The number of child passenger deaths has declined by half since 1975. The rate of child passenger deaths per million children also has fallen dramatically to 12 deaths per million children in 2011, a 59 percent reduction from 1975.
Proper restraint use can help reduce deaths even more. The proportion of fatally injured children who were restrained rose from 15 percent in 1985 to 59 percent in 2011. Still, more than 200 fatally injured child occupants were unrestrained in 2011, and others were improperly restrained.
- 2 Are children safer in the rear seats?
Yes, rear seats are safer for infants and children. Placing children in back instead of the front reduces injury risk by 64 percent for newborns to 8 year-olds and reduces the risk by 31 percent for 9 to 12 year-olds. Arbogast, K.B.; Kallan, M.J.; and Durbin, D.R. 2009. Front versus rear seat injury risk for child passengers: evaluation of newer model year vehicles. Traffic Injury Prevention 10:297-301. Children younger than 13 in the front seat, particularly infants in rear-facing child restraints, may be at risk of injury or death from an inflating front airbag. Thirteen states require children to sit in the rear whether or not the vehicle has a front passenger airbag, and four states require them to be in the rear unless the front passenger airbag is deactivated.

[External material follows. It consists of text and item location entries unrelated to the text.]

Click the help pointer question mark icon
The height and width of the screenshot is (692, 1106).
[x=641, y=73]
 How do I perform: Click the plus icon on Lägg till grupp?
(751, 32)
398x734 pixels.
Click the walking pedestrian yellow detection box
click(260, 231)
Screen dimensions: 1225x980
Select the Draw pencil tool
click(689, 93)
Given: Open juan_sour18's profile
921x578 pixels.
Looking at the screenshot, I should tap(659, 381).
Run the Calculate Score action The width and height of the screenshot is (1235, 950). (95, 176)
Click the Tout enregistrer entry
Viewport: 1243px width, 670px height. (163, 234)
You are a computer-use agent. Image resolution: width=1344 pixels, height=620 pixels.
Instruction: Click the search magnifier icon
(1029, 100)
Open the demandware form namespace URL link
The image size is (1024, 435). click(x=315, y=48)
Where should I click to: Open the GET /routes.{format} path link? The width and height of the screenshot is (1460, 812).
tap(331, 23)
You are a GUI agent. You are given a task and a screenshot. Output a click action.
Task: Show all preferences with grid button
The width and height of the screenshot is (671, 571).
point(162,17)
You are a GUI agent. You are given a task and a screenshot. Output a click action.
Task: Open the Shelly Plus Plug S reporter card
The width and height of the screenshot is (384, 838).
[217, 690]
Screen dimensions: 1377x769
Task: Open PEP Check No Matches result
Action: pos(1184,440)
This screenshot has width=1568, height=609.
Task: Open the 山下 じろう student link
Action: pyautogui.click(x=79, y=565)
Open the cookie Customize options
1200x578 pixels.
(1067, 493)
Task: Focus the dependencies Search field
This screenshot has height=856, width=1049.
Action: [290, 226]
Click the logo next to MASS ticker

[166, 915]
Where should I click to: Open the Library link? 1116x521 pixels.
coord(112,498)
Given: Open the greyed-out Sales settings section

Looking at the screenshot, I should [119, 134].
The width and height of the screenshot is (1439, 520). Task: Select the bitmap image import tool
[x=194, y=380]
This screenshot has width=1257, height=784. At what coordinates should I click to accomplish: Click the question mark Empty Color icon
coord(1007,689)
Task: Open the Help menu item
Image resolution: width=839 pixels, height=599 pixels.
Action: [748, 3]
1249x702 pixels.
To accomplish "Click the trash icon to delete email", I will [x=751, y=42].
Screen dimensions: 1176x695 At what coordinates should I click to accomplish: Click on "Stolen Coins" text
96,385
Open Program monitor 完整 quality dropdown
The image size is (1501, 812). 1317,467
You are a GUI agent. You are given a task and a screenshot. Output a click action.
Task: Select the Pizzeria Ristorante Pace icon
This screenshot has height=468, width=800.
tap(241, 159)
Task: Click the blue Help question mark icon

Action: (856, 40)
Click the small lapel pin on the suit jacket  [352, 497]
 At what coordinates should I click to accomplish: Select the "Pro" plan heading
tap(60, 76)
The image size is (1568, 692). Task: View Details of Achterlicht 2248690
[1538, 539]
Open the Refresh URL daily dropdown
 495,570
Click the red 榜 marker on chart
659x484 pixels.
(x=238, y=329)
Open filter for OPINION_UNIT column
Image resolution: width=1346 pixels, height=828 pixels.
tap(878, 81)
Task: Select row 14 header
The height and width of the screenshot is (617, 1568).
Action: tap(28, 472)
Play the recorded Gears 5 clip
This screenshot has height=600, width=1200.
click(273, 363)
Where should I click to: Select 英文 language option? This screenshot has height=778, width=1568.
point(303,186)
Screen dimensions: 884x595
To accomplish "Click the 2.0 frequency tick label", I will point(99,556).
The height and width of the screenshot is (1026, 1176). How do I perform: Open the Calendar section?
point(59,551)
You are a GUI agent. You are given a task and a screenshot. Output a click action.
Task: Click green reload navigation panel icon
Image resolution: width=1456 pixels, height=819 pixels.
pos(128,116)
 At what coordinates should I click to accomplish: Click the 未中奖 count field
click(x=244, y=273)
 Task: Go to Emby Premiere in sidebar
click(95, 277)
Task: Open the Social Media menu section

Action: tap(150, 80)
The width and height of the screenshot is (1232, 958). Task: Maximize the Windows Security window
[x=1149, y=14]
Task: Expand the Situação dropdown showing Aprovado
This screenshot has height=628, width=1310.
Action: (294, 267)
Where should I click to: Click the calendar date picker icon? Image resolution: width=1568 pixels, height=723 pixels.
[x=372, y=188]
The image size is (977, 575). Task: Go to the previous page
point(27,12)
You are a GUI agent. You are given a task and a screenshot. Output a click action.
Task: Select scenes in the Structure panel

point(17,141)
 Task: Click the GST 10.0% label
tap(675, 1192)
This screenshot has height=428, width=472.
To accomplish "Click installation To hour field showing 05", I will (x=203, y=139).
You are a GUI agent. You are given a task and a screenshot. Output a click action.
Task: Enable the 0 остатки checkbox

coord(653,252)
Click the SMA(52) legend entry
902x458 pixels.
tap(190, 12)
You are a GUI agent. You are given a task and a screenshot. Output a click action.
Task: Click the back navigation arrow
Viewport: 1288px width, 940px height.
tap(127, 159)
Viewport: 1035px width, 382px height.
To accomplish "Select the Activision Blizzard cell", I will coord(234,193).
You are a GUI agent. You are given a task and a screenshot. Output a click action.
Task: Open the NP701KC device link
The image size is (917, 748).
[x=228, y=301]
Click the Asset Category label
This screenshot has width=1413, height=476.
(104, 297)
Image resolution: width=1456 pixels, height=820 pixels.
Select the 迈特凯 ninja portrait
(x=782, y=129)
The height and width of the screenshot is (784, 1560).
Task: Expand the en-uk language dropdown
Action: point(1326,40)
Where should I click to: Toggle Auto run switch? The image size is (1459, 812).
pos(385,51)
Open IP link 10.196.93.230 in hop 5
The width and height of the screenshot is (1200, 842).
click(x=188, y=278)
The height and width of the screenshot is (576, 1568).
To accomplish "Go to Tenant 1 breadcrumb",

Largely because of these state laws and publicity campaigns, many more children now ride in back seats. Observation surveys conducted in 2011 found that 97 percent of infants, 99 percent of children ages 1 to 3 and 92 percent of children ages 4 to 7 rode in back seats. Pickrell, T.M. and Ye, T.J. 2013. Occupant restraint use in 2011: results from the National Occupant Protection Use Survey Controlled Intersection Study. Report no. DOT HS-811-697. Washington, DC: U.S. Department of Transportation.
- 3 How do safety belt laws apply to children?
All 50 states and the District of Columbia have child safety seat laws requiring children under a certain age to travel in federally approved child restraint devices. The age at which belts can be used instead of child restraints differs by state. Young children usually are covered by child safety seat laws, while safety belt laws cover older children and adults.
Ideally, all infants and children in all motor vehicles should be covered by safety belt laws, child safety seat laws or both. But differences in the wording of state laws mean some children aren't being covered by either law. Lawmakers are eliminating these gaps by amending child safety seat and safety belt laws. All children younger than 16 in 45 states and the District of Columbia are covered by one, or both laws.
- 4 How effective are safety belts and child safety seats for children?
Any restraint is better than none at all, but an appropriate child safety seat provides the best protection in a crash until children are large enough for adult safety belts to fit properly, usually when a child is about 4 feet 9 inches tall and 80 pounds. The federal government estimates that adult safety belts reduce the risk of death in a crash among 1-4 year-olds by 36 percent. Among rear seat occupants 5 and older, lap and shoulder belts reduce the risk of death in a crash by 44-73 percent compared with no restraint. National Highway Traffic Safety Administration. 2009. Lives Saved FAQs. Report n. DOT HS-811-105. Washington, DC: U.S. Department of Transportation.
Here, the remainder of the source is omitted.